Beginning at the line that contains "Xignite (39, 2345)" and ending at the last line of the entries, write out each line exactly; include nothing outside that span.
─── Available data ───
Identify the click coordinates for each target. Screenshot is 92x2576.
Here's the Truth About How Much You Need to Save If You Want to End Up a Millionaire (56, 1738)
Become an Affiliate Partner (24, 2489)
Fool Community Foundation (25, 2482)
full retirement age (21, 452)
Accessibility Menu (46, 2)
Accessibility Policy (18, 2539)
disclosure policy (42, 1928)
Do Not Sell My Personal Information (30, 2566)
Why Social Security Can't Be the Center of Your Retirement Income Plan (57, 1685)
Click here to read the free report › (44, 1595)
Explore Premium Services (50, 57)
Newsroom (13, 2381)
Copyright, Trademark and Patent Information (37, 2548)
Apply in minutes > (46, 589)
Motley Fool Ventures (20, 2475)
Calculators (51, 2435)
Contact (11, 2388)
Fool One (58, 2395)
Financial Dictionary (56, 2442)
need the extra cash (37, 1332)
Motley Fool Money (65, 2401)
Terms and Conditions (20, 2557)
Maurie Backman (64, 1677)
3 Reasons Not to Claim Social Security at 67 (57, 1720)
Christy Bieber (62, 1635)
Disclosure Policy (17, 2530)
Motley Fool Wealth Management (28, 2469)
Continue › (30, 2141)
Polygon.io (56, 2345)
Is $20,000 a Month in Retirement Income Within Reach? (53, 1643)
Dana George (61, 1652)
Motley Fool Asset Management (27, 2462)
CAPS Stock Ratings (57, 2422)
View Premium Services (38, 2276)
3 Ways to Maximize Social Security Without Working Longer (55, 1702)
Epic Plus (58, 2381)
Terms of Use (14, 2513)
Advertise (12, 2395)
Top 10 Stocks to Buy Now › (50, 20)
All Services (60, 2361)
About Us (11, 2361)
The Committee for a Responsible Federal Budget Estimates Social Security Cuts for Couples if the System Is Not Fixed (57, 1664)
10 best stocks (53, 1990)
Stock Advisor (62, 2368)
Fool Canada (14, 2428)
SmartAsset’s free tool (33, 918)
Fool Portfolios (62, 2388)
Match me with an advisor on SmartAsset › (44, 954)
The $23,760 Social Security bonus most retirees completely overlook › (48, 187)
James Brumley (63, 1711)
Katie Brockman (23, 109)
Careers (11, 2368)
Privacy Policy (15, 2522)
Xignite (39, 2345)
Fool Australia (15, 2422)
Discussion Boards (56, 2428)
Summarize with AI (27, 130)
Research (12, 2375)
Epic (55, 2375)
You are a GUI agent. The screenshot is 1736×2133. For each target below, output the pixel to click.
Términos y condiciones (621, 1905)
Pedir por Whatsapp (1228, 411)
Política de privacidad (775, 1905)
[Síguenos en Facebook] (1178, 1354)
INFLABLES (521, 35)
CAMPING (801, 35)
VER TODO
───
#### Written answer:
Xignite (39, 2345)
Fool Australia (15, 2422)
Discussion Boards (56, 2428)
Summarize with AI (27, 130)
Research (12, 2375)
Epic (55, 2375)
You are a GUI agent. The screenshot is 1736×2133. For each target below, output the pixel to click.
Términos y condiciones (621, 1905)
Pedir por Whatsapp (1228, 411)
Política de privacidad (775, 1905)
[Síguenos en Facebook] (1178, 1354)
INFLABLES (521, 35)
CAMPING (801, 35)
VER TODO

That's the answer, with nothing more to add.